◆ **HOW TO COMPLETE THIS TASK**
Would you return the lines from the one that contains "Given: Open the Contact page link" to the last line of the entries below, exactly and with nothing added?

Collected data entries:
##############################

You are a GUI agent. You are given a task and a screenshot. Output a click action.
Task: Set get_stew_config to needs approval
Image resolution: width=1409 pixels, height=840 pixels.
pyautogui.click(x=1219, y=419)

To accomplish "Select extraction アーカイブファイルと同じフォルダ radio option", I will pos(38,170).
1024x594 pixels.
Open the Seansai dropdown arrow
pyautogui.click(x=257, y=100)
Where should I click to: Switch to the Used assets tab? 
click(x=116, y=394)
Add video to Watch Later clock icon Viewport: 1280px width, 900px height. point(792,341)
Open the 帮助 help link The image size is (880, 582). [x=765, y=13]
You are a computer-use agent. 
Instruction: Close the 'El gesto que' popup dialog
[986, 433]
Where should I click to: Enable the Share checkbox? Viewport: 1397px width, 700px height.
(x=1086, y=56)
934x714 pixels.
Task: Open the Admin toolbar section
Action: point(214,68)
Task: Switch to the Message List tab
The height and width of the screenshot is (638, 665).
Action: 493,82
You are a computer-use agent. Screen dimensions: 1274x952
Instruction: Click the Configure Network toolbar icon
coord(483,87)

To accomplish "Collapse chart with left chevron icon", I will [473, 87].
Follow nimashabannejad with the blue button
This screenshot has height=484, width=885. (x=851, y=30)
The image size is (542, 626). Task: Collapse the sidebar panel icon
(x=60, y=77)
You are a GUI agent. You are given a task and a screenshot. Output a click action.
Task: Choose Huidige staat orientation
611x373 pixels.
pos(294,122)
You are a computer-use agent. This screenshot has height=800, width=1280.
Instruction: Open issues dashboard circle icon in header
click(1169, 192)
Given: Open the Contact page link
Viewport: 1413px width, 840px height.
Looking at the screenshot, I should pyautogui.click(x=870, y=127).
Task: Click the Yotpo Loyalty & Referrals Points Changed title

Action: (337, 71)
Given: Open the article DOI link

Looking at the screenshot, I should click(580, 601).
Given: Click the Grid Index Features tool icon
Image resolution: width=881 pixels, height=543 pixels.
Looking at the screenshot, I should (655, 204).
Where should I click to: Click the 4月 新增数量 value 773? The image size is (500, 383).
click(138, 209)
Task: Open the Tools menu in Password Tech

##############################

◆ **RESPONSE TO THE EXERCISE**
Given: Open the Contact page link
Viewport: 1413px width, 840px height.
Looking at the screenshot, I should pyautogui.click(x=870, y=127).
Task: Click the Yotpo Loyalty & Referrals Points Changed title

Action: (337, 71)
Given: Open the article DOI link

Looking at the screenshot, I should click(580, 601).
Given: Click the Grid Index Features tool icon
Image resolution: width=881 pixels, height=543 pixels.
Looking at the screenshot, I should (655, 204).
Where should I click to: Click the 4月 新增数量 value 773? The image size is (500, 383).
click(138, 209)
Task: Open the Tools menu in Password Tech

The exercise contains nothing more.